In his previous post, Craig Morris began his summary of the 1985 book entitled (in German) The Energiewende is possible. Today, he sheds light on how the trend towards large power plants created unnecessary costs in the process – although more efficient distributed cogeneration was an alternative.

Kraftwerk Niederaussem

German utilities consciously overbuilt conventional capacity to bring down industrial power prices, shifting the cost burden onto consumers. (Photo by Stodtmeister, CC BY 3.0)


The authors of the 1985 Energiewende book say that regulators of power monopolies were not as savvy as the utilities they monitored. The regulators focused on prices but not on whether particular projects needed to be built. Power companies managed to convince the regulators that everything proposed was needed to prevent blackouts. The threats of blackouts were not properly questioned.

Because the government approved power prices, the utilities had to make a profit; it is, quite reasonably, against German law for the government to force private enterprises to do business at a loss. The 1980 German Electricity Tariff Regulation specified that “the state must ensure a reasonable profit, without which the security of energy supply cannot be ensured.” The authors conclude that “it was impossible for investments to lead to losses.”

But the regulation scheme described above essentially incentivizes overbuilding. If a utility wants to increase its profits, it needs to increase revenue – the profit margin is more or less a percentage set by the government and cannot change much.

During the overbuilding, the focus on large power plants also partly resulted from the structure of cross subsidies. Large industry could theoretically set up their own small plants, so utilities had to underbid those options. Large plants have high upfront capital costs with relatively low operational costs. The high capital costs are the thing utilities can pass on at a regulated profit margin to defenseless households, whereas the low operational costs allow utilities to sell at cutthroat rates to large industry customers. Unlike industry, households could not produce their own power cheaply in the 1980s, so costs were passed on to them. Today, small power consumer still cross-subsidize large ones. All of these factors came together to make a focus on ever larger power plants seem obvious from every angle – except efficiency (see previous post).

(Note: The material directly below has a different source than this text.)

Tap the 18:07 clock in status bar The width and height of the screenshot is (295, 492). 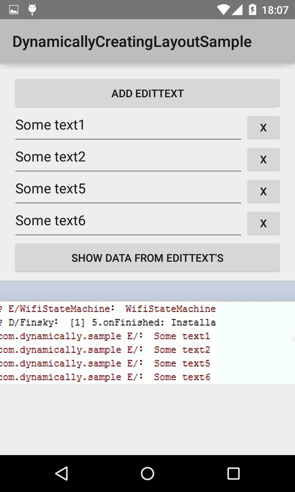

My favorite part of the 1985 Energiewende book comes when the authors investigate RWE’s announcement of what the firm proudly called the “largest and most complex environmental protection program ever undertaken by a single company.” The price tag was 9 billion deutsche marks. The authors were not impressed: “Essentially, the firm is saying that it will charge an additional 9 billion marks to its customers, and in return it will also receive even larger profits because the guaranteed profit margin is a percentage of overall revenue. And the company even expects applause.”

Installed Power Capacity in Germany 2002-2014

Although German power demand peaks at only around 80 GW, the country reliably had more than 100 GW of dispatchable capacity (excluding solar and wind) until the nuclear phaseout of 2011 – a reserve margin of around 25 percent. The additional plants added since 2011 bring the country back up to that level. Grid experts estimate that closer to 10-15 percent backup reserve capacity is needed. From 1973 to 1982, the authors found that there was roughly a 40 percent reserve. Source: Fraunhofer ISE (energy-charts.de)

“High-voltage power lines not needed for energy transition”

The large power plants had knock-on effects. The authors cite the city of Osnabrück (population: 150,000) as an example of how even midsize municipalities were able to make do with a 20 kV grid. But the large power plants required 110 kV and eventually 380 kV lines. Today, the expansion of these high-voltage lines is a tremendous bone of contention in Germany’s energy transition. The historic irony is that all of these high-voltage lines that the Energiewende allegedly now needs were actually built for the large central power plants that the energy transition needs to get rid of now.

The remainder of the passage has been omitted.